• **GIVEN REQUEST**:
Reproduce all of the rows below verbatim, leaving the pictures out of your answer.

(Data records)
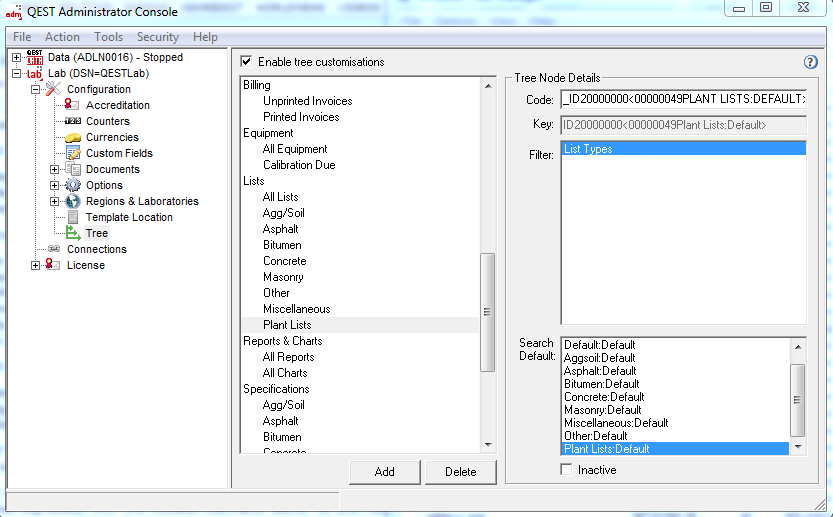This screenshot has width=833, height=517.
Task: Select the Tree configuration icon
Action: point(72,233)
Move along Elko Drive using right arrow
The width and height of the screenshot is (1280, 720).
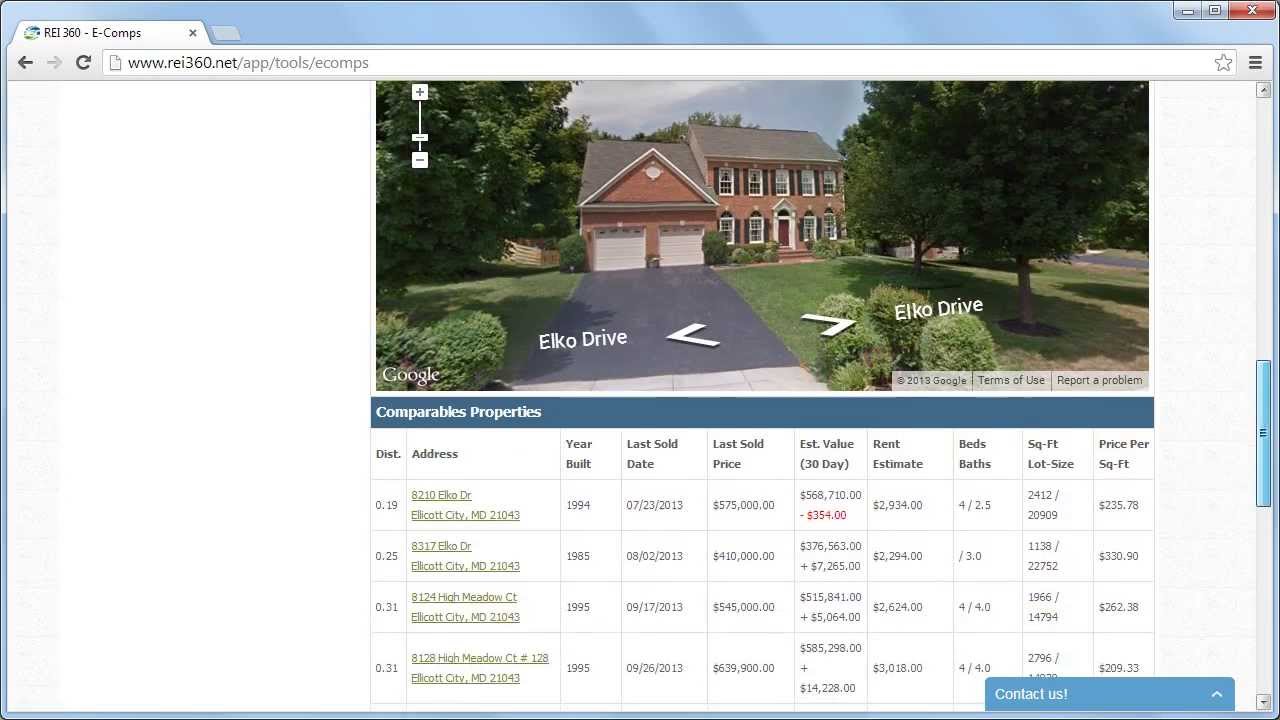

• **RESULT**:
This screenshot has width=833, height=517.
Task: Select the Tree configuration icon
Action: point(72,233)
Move along Elko Drive using right arrow
The width and height of the screenshot is (1280, 720).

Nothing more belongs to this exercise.